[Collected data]
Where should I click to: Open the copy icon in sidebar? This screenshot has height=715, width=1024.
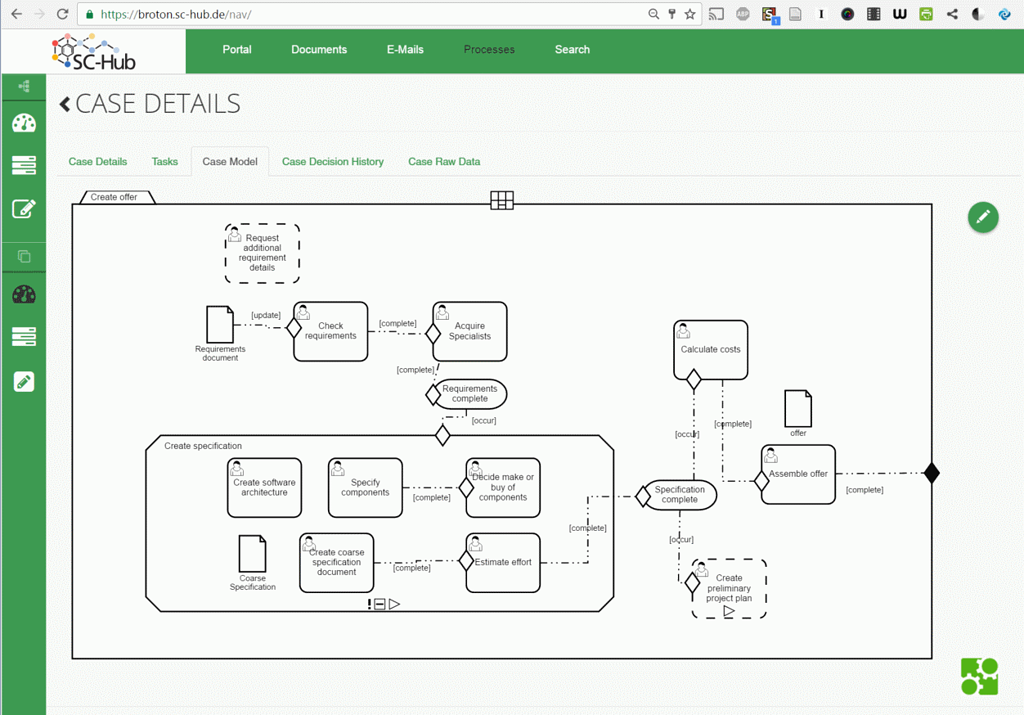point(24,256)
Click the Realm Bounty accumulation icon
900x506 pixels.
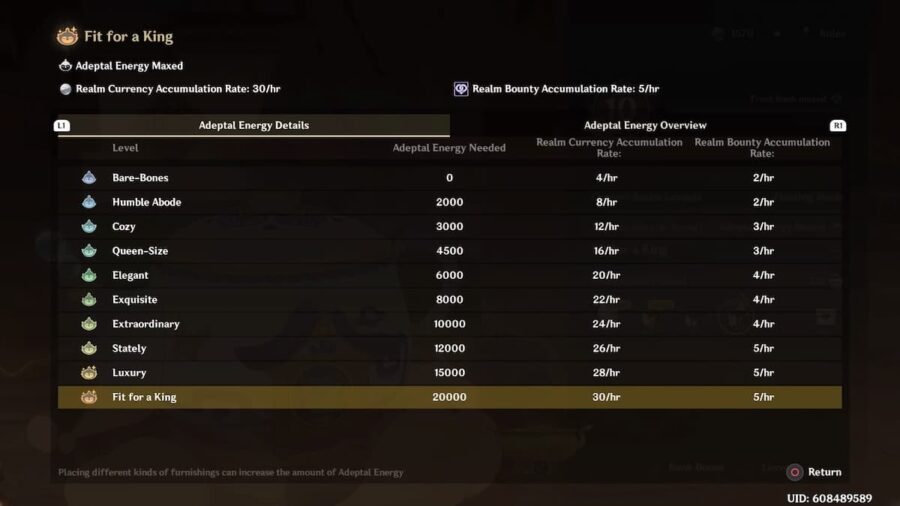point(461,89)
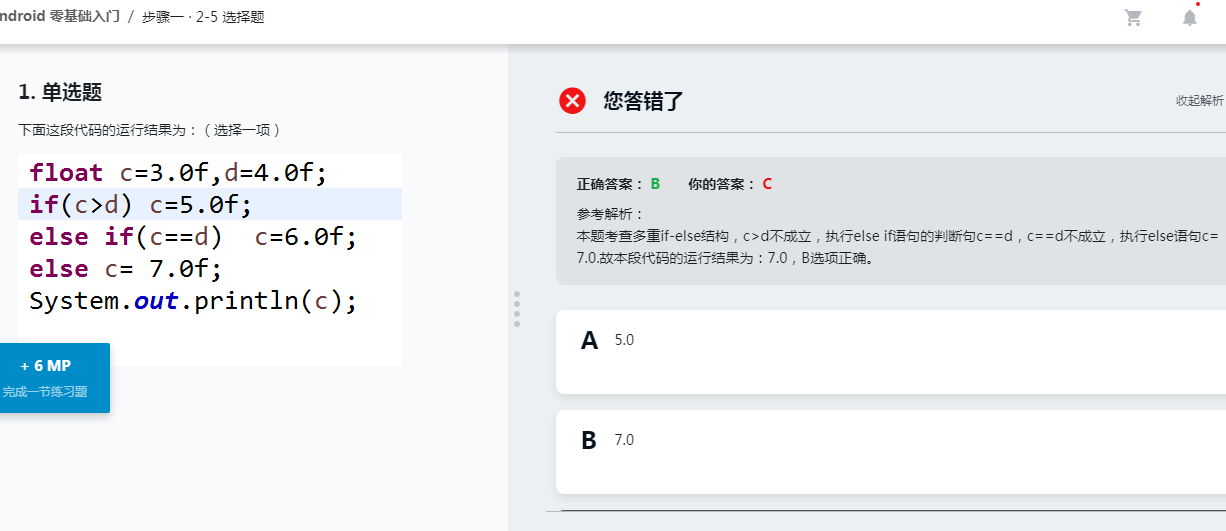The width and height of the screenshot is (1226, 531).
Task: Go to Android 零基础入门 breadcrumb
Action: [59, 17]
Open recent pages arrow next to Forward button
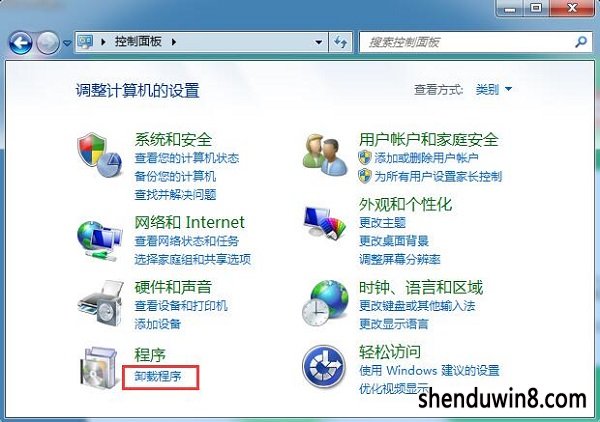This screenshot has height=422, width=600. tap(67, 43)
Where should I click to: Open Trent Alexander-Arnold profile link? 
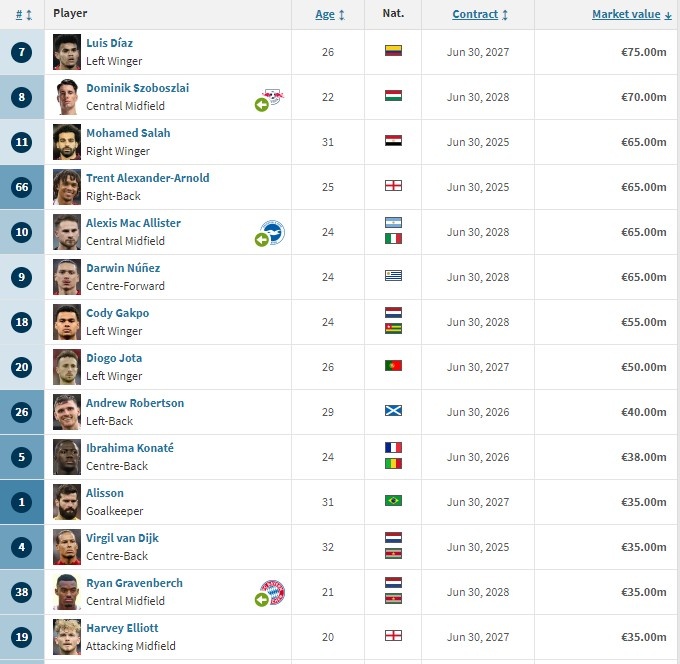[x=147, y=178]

# [REQUIRED WORK]
Please output every entry above exactly, without the pictures.

# [TASK OUTPUT]
Where should I click to: Open the copy icon in sidebar? This screenshot has height=715, width=1024.
point(24,256)
Click the Realm Bounty accumulation icon
900x506 pixels.
point(461,89)
The width and height of the screenshot is (1226, 531).
Task: Go to Android 零基础入门 breadcrumb
Action: [59, 17]
Open recent pages arrow next to Forward button
This screenshot has height=422, width=600. tap(67, 43)
Where should I click to: Open Trent Alexander-Arnold profile link? 
[x=147, y=178]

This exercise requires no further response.